** Task statement **
Write out exactly, with no other output, the lines below from the one that contains "Ateísmo (555, 1024)" through the end.

** Records for this exercise **
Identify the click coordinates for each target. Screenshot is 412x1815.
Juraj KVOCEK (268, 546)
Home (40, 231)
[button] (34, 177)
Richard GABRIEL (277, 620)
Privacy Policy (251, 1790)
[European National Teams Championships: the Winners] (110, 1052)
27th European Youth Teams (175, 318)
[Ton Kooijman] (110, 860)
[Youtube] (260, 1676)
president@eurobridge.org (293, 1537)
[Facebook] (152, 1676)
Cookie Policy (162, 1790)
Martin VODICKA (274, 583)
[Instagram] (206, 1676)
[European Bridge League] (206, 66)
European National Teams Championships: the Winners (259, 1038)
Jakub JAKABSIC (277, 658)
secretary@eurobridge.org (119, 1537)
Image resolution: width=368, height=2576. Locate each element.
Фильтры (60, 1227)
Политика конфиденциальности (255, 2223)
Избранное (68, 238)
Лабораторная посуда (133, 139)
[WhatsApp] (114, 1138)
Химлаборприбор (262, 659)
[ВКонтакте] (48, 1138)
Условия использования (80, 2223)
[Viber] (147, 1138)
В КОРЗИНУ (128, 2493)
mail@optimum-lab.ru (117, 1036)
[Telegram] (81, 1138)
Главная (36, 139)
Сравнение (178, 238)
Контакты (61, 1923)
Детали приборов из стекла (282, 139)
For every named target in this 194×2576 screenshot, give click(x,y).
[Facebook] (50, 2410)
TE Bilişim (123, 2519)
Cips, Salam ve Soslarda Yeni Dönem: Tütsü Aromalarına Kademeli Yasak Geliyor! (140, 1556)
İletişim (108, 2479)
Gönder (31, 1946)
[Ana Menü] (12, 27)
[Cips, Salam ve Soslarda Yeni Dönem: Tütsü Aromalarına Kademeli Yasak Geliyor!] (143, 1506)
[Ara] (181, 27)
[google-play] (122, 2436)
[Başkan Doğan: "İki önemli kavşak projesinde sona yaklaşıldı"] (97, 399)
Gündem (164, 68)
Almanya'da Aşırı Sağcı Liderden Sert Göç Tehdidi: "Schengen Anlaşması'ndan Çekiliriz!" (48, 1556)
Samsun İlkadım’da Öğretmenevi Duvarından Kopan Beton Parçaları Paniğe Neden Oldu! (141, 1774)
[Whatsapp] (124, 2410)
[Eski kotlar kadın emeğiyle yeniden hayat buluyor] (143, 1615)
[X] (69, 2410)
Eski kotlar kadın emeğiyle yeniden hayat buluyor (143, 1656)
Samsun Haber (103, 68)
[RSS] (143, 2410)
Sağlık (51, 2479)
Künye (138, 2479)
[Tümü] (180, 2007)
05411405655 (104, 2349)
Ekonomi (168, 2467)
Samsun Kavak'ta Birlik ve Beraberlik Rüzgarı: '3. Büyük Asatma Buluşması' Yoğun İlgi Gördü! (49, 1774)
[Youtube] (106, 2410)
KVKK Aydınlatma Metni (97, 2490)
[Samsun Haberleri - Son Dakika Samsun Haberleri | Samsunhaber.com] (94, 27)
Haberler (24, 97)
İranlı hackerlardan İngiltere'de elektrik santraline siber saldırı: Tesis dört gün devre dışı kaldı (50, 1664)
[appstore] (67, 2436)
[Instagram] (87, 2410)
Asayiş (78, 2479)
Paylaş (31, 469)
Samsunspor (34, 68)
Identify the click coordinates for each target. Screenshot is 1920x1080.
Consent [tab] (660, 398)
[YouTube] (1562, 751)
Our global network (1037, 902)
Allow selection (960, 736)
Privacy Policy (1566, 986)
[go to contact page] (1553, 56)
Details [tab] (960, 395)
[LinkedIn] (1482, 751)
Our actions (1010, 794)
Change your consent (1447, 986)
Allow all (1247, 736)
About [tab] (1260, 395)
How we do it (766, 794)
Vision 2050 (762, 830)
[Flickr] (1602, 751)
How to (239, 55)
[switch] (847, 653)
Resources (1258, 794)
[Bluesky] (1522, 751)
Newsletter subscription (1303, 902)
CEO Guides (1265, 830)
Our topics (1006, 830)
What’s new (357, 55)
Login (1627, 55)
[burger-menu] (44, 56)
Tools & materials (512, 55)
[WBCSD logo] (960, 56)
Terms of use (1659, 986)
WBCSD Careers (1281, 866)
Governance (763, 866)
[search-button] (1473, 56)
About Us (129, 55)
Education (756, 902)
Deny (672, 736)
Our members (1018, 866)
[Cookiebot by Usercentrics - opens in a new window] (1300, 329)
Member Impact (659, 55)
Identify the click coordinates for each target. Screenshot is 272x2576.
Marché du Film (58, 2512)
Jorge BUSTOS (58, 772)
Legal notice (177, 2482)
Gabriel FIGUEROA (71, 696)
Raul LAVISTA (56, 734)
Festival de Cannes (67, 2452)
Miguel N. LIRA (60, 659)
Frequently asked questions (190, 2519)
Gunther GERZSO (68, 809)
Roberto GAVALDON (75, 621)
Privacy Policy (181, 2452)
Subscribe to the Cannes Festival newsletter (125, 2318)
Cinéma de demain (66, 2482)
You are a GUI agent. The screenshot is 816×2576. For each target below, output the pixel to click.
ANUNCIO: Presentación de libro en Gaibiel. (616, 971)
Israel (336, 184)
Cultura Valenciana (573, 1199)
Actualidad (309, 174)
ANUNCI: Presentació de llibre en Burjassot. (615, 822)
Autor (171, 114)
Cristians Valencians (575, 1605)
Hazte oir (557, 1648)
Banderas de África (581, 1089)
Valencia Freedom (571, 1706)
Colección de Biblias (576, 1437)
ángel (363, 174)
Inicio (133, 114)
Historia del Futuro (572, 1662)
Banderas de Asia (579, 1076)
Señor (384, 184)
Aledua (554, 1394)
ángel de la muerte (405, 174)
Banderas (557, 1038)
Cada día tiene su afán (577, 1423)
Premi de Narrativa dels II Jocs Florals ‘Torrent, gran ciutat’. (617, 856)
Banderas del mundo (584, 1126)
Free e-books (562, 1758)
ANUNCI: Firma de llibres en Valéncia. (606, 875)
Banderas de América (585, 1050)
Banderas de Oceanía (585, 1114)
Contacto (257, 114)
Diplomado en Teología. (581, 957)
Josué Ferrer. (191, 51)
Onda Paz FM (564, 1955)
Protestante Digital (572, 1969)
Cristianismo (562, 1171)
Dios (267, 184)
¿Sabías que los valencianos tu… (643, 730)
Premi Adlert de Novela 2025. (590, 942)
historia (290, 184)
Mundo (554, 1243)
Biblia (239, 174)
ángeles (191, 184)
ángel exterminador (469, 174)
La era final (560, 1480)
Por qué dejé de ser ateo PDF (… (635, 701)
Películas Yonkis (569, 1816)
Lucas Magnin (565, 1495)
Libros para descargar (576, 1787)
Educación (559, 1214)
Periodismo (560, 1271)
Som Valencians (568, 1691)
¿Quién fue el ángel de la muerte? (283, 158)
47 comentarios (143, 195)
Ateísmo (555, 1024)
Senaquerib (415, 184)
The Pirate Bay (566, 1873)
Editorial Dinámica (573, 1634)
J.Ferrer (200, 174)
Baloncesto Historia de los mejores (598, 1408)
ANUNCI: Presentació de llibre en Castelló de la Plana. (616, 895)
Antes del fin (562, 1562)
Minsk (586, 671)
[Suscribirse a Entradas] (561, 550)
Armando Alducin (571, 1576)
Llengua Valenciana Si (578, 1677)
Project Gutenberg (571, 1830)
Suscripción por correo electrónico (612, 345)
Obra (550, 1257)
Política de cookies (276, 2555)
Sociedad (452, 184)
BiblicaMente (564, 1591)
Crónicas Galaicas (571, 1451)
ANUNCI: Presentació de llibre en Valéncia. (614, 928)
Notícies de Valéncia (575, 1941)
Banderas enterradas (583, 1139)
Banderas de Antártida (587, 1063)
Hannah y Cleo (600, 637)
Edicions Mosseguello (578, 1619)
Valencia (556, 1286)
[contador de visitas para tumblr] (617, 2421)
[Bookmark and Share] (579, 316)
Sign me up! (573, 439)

** Task answer **
Ateísmo (555, 1024)
Senaquerib (415, 184)
The Pirate Bay (566, 1873)
Editorial Dinámica (573, 1634)
J.Ferrer (200, 174)
Baloncesto Historia de los mejores (598, 1408)
ANUNCI: Presentació de llibre en Castelló de la Plana. (616, 895)
Antes del fin (562, 1562)
Minsk (586, 671)
[Suscribirse a Entradas] (561, 550)
Armando Alducin (571, 1576)
Llengua Valenciana Si (578, 1677)
Project Gutenberg (571, 1830)
Suscripción por correo electrónico (612, 345)
Obra (550, 1257)
Política de cookies (276, 2555)
Sociedad (452, 184)
BiblicaMente (564, 1591)
Crónicas Galaicas (571, 1451)
ANUNCI: Presentació de llibre en Valéncia. (614, 928)
Notícies de Valéncia (575, 1941)
Banderas enterradas (583, 1139)
Banderas de Antártida (587, 1063)
Hannah y Cleo (600, 637)
Edicions Mosseguello (578, 1619)
Valencia (556, 1286)
[contador de visitas para tumblr] (617, 2421)
[Bookmark and Share] (579, 316)
Sign me up! (573, 439)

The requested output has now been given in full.